▸ EXERCISE:
Write out the data verbatim, starting at its first line and ending at the line that contains "click(720, 34)", with both ends included. Leave the pictures out of your answer.

▸ SUPPLIED INFORMATION:
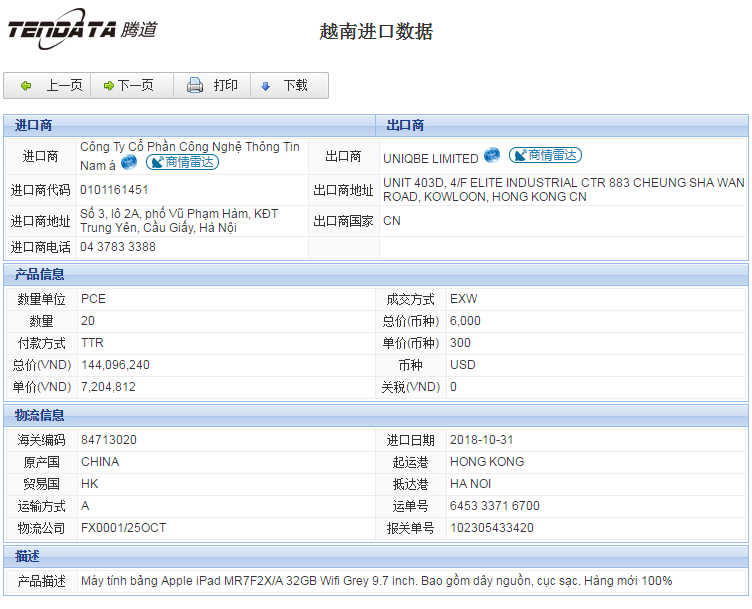Click the customs declaration number 102305433420

coord(492,528)
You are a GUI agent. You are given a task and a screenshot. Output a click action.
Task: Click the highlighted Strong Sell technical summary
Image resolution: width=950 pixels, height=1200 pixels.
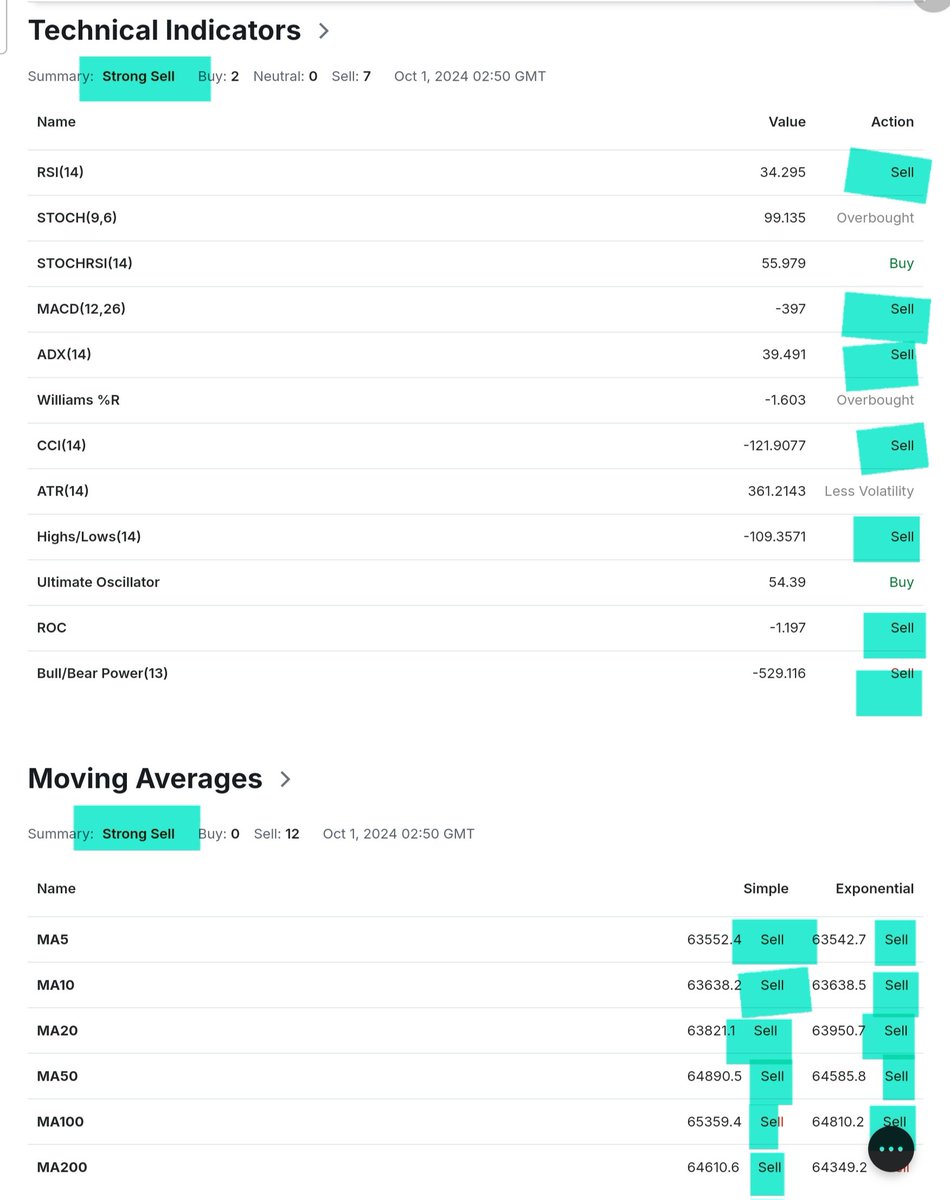(x=139, y=76)
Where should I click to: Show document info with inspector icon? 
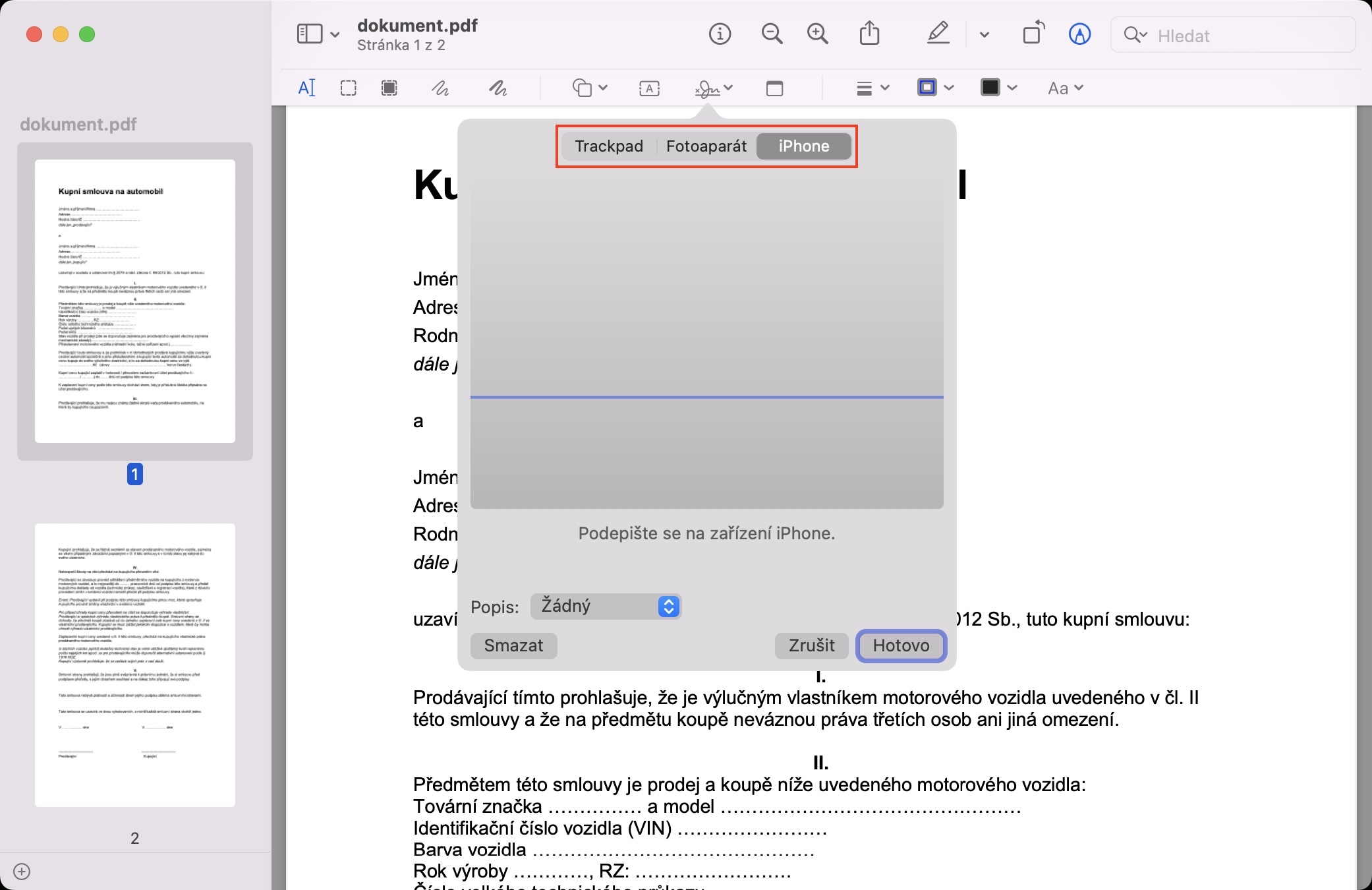click(720, 34)
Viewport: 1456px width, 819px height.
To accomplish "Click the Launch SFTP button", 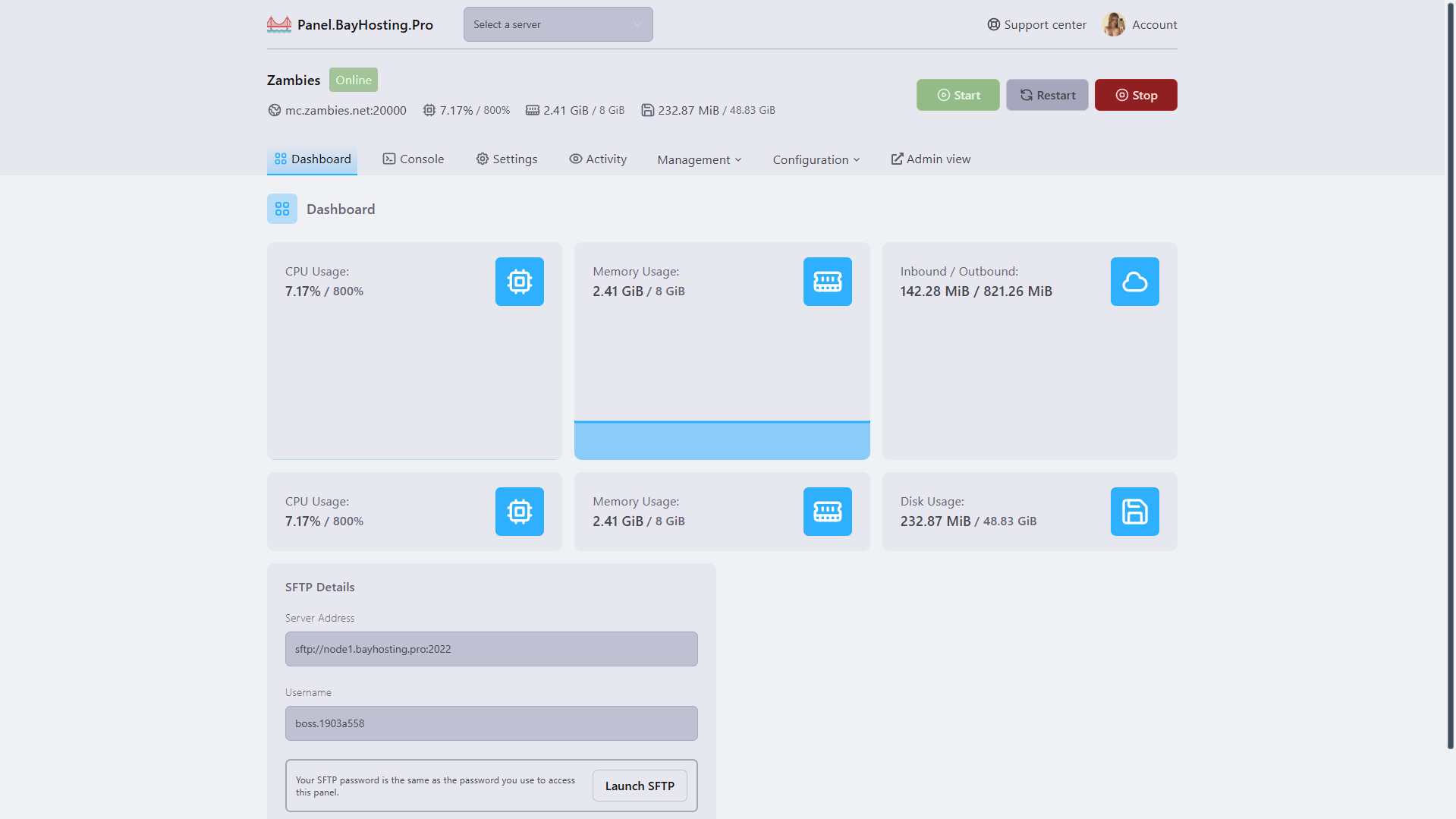I will [640, 786].
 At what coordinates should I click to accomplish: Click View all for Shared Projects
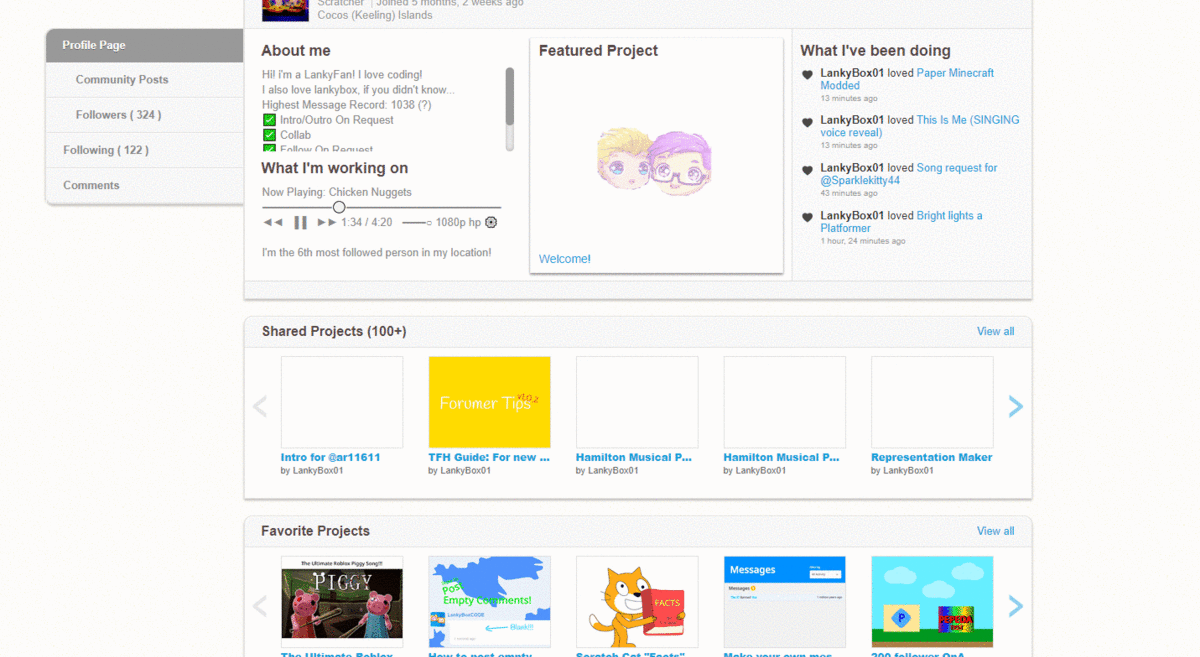995,331
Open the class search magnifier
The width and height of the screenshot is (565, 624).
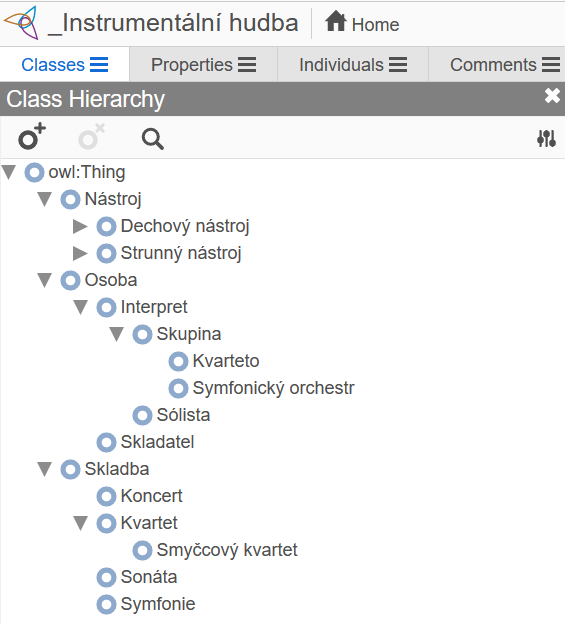152,139
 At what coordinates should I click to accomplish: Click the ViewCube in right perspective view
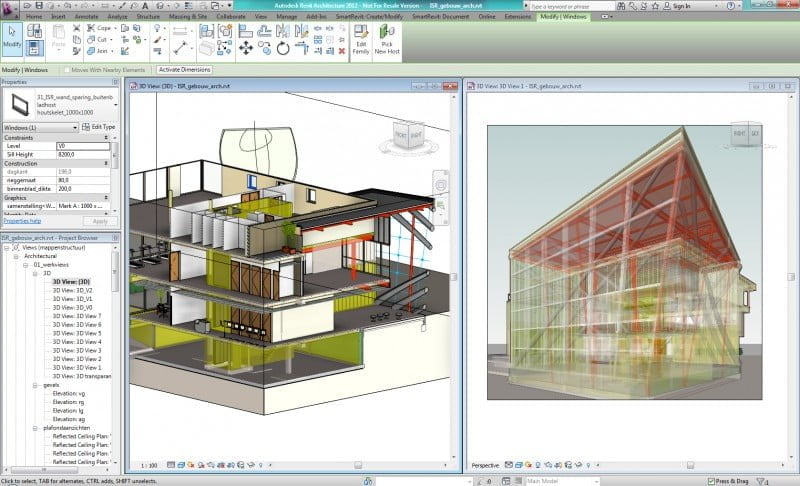[x=746, y=133]
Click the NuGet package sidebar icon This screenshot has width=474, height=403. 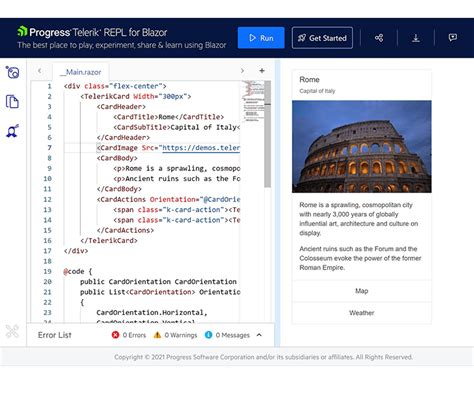point(12,131)
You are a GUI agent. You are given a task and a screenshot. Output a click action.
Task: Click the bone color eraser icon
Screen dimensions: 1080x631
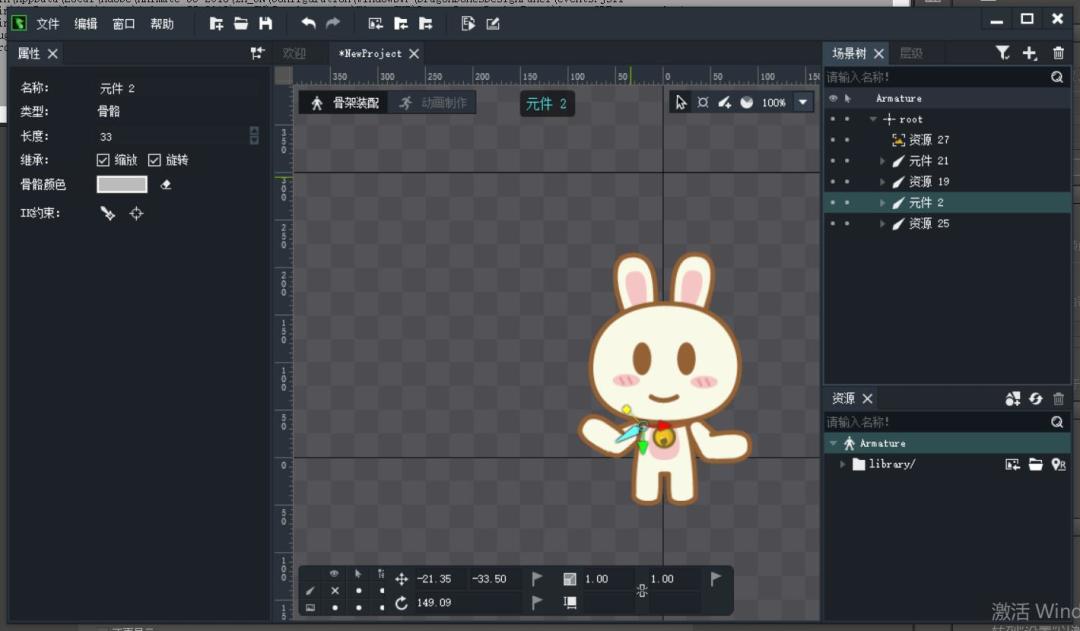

▸ SOLUTION TO THIS TASK:
Click the customs declaration number 102305433420

coord(492,528)
You are a GUI agent. You are given a task and a screenshot. Output a click action.
Task: Click the highlighted Strong Sell technical summary
Image resolution: width=950 pixels, height=1200 pixels.
(x=139, y=76)
Where should I click to: Show document info with inspector icon? 
click(720, 34)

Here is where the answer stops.